EXTRAIT:
□ □ □ □ □

AU NOM DU PEUPLE FRANÇAIS

LE SIX JUIN DEUX MILLE VINGT QUATRE,

La cour d'appel de Versailles a rendu l'arrêt suivant dans l'affaire entre :

S.A.S. IT'S MY CHAMPION

prise en la personne de ses représentants légaux domiciliés en cette qualité audit siège

[Adresse 2]

[Localité 5]

Représentant : Me Tatiana RICHAUD de la SELARL SELARL INTER BARREAU CABINET SGTR, avocat au barreau de VERSAILLES, vestiaire : 307, substituée par Me Alexis GRAIL

APPELANTE

****************

Monsieur [F] [H]

né le 27 Octobre 1987 à [Localité 8]

de nationalité Française

[Adresse 1]

[Localité 3]

S.A.R.L. EXEEST PARIS

prise en la personne de ses représentants légaux domiciliés en cette qualité audit siège

N° SIRET : 750 46 9 5 46

[Adresse 6]

[Localité 4]

Représentant : Me Sophie LEGOND de la SCP LEGOND & ASSOCIES, Postulant, avocat au barreau de VERSAILLES, vestiaire : 7

Ayant pour avocat plaidant Me Sandra ROBERT du barreau de Paris

INTIMES

****************

Composition de la cour :

L'affaire a été débattue à l'audience publique du 24 Avril 2024, Madame Marina IGELMAN, conseiller ayant été entendu en son rapport, devant la cour composée de :

Monsieur Thomas VASSEUR, Président,

Madame Pauline DE ROCQUIGNY DU FAYEL, Conseiller,

Madame Marina IGELMAN, Conseiller,

qui en ont délibéré,

Greffier, lors des débats : Mme Elisabeth TODINI

EXPOSE DU LITIGE

M. [F] [H] a été engagé le 6 janvier 2020 comme responsable commercial par la SAS It's My Champion ' Ekestrian (la société Ekestrian), qui a pour activité la vente aux enchères d'embryons de chevaux de sport via une plateforme internet nommée Ekestrian.

□ □ □ □ □

EXTRAITS DE DONNÉES:

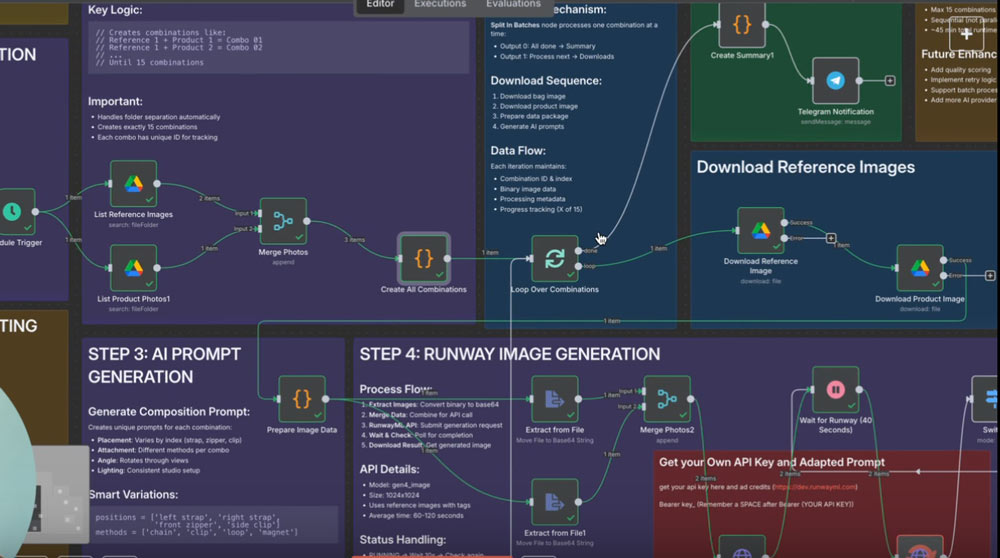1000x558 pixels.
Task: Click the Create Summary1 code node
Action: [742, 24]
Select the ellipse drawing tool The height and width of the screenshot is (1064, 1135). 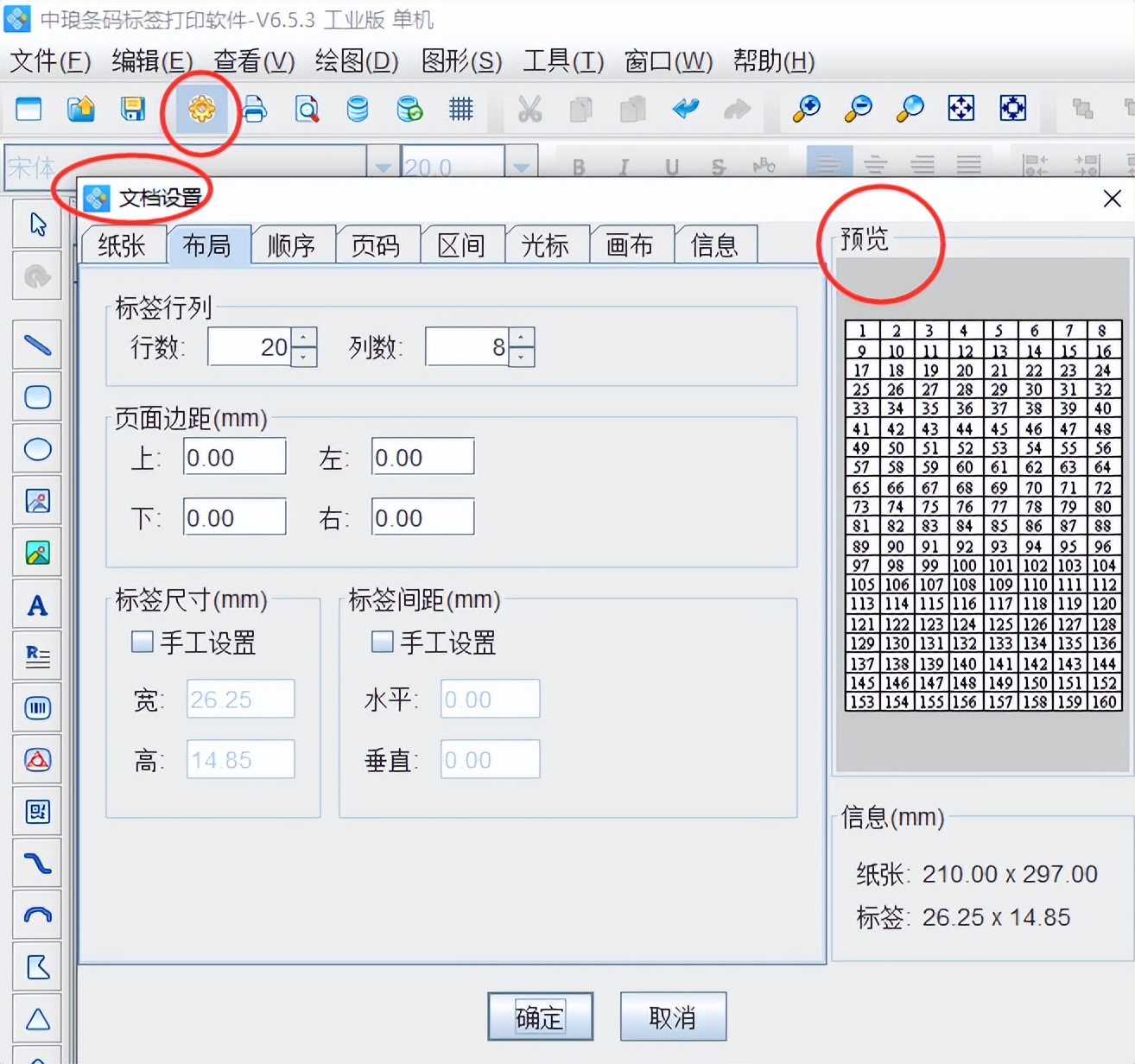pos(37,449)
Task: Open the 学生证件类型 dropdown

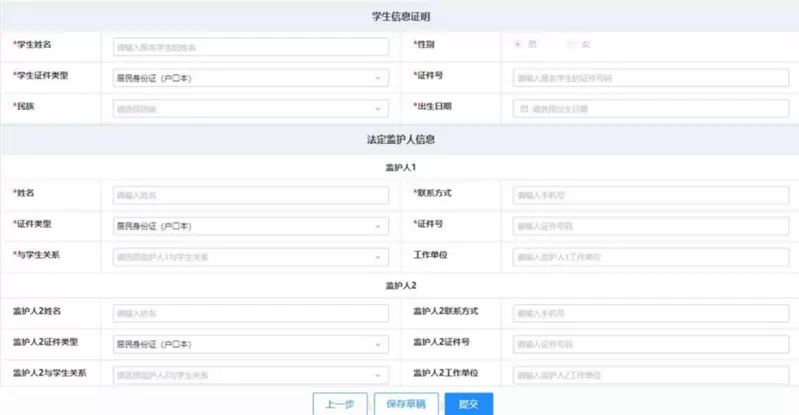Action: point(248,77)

□ □ □ □ □

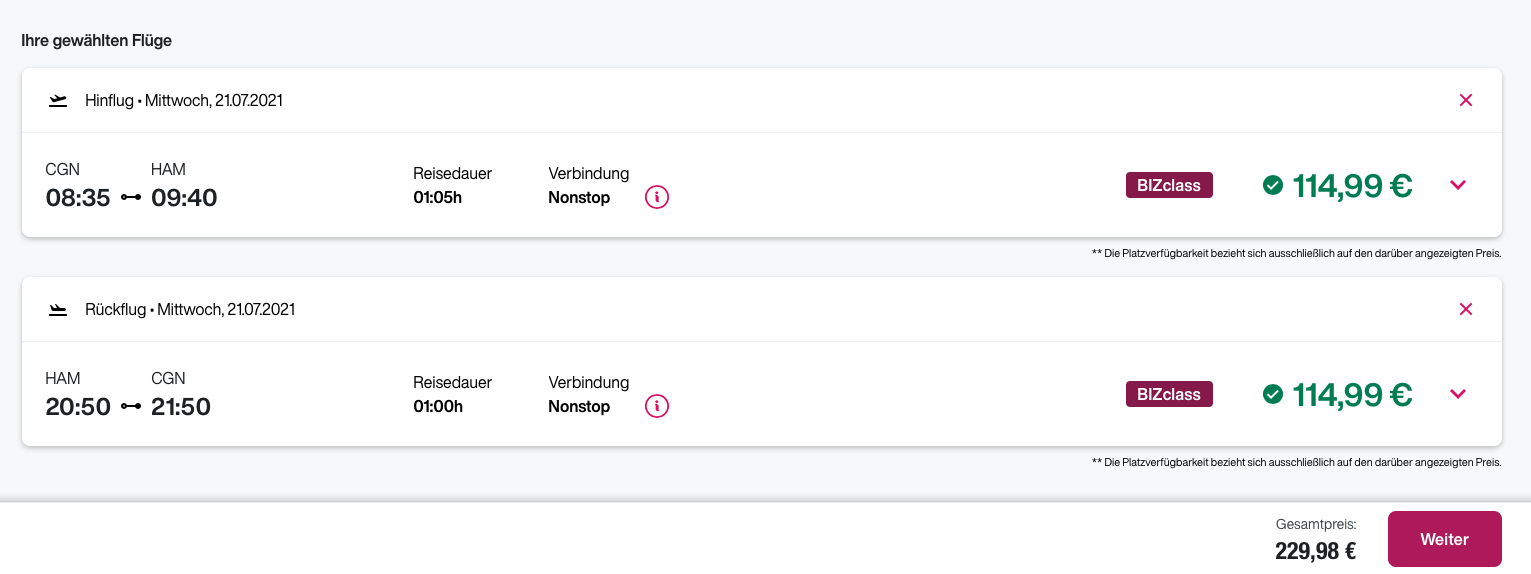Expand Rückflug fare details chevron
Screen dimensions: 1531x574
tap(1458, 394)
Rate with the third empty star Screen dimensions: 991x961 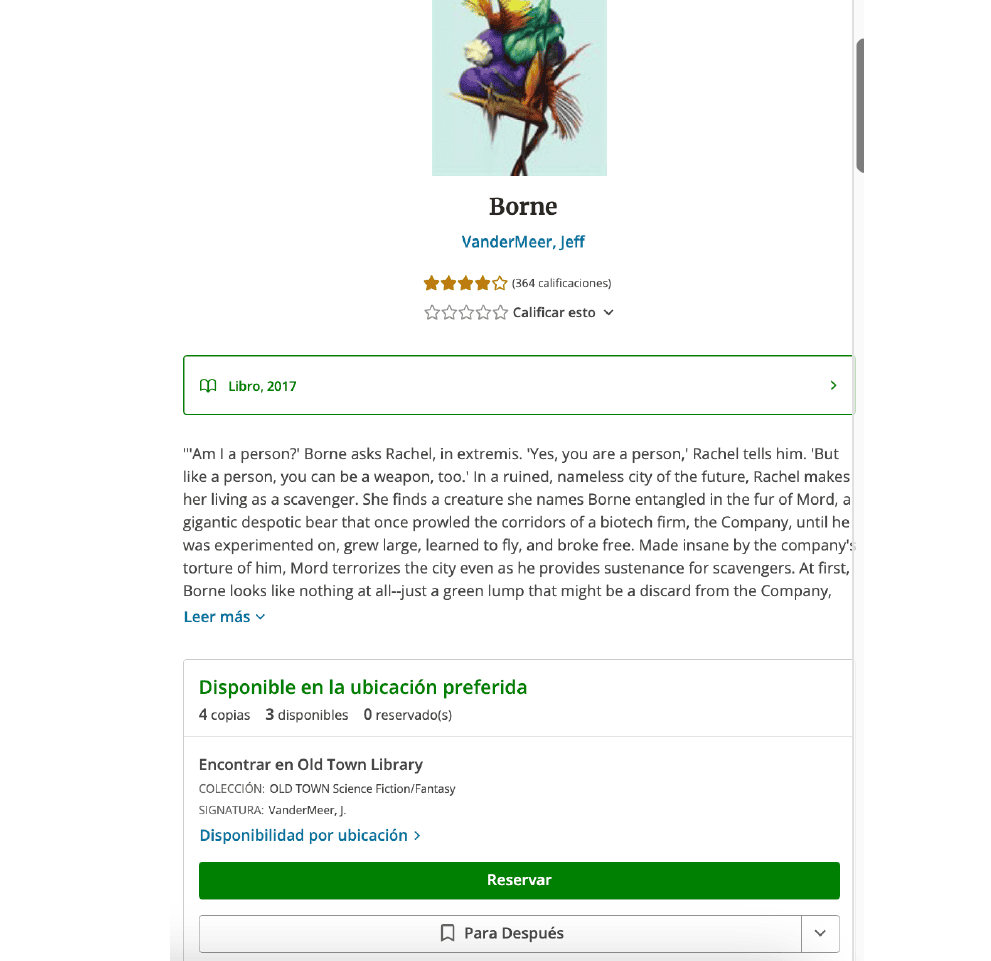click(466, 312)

□ □ □ □ □

EXERCICES:
1. Veuillez citer le passage de l'arrêt qui s'ouvre sur les mots contenant « EXPOSE DU LITIGE » et se clôt sur « internet nommée Ekestrian. ».
2. Selon l'arrêt, à quel poste M. [F] [H] a-t-il été engagé le 6 janvier 2020 ?

RÉPONSES DANS L'ORDRE:
1.
EXPOSE DU LITIGE

M. [F] [H] a été engagé le 6 janvier 2020 comme responsable commercial par la SAS It's My Champion ' Ekestrian (la société Ekestrian), qui a pour activité la vente aux enchères d'embryons de chevaux de sport via une plateforme internet nommée Ekestrian.

2. Il a été engagé comme responsable commercial.